A patient with DFU tend to
experience symptoms including pain,
limited mobility, pruritus, sleep
disturbances, leakage and malodor of
exudate in the wound, and there are some
psychological effects such as emotions,
embarrassment, frustration and self-esteem
becomes reduced. (Harding et al., 2016).
Many studies have been done to prevent
further complication of DFU, one of which
is good wound care. One of the topical agent
which is known over the centuries as topical
medication for variety of wounds, including
the methods of modern wound care is honey
(Vandamme, Heyneman, Hoeksema,
Verbelen, & Monstrey, 2013).
Honey has been known for
thousands of years for its effect on wound
healing process (Lindberg, Andersson,
Palm, & Fagerström, 2015). Honey has
multiple effects on the wound. In vitro and
animal studies showed that honey has
antibacterial characteristics, stimulates the
release of cytokines, and stimulates cellular
growth, so that it can facilitate wound
healing process (Jull, Walker, Parag,
Molan, & Rodgers, 2007). There are many
studies that have studied about the effects of
honey in treating DFU but not many of
which using systematic review method.
This systematic review aimed to evaluate
objectively the effectiveness of honey in
wound care (Diabetic Foot Ulcer) in
patients with DFU using existing research
evidence.
METHOD
Article search
The first step in this scientific article
search was to formulate PICOT Framework
(P: patients who suffer from DFU, I: all
wound care interventions which use honey
or raw materials of honey, C: Topical agents
other than honey, O: effectiveness in DFU
healing, T: duration of wound healing). So
that, the formulation of this research
questions was How is the effectiveness of
honey in treatment of diabetic foot wound
(Diabetic Foot Ulcer) in patients with DFU?

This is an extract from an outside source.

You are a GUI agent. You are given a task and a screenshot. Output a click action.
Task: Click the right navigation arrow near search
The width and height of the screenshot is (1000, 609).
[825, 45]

Furthermore, the database used in
this study was CINAHL Ebsco, Sage
Journal, Science Direct, Google Scholar,
and Proquest which is limited to articles in
English published from 2000 to 2016.
Searches were conducted in September until
November 2016. Keywords to search
literature included wound care, diabetic foot
ulcers, honey, wound care with honey,
diabetic wound, and honey in wound care.
Inclusion and exclusion criteria as
determined before literature search started.
Inclusion criteria were: (a) primary research
articles about wound care using honey in
patients with DFU (b) full-text articles.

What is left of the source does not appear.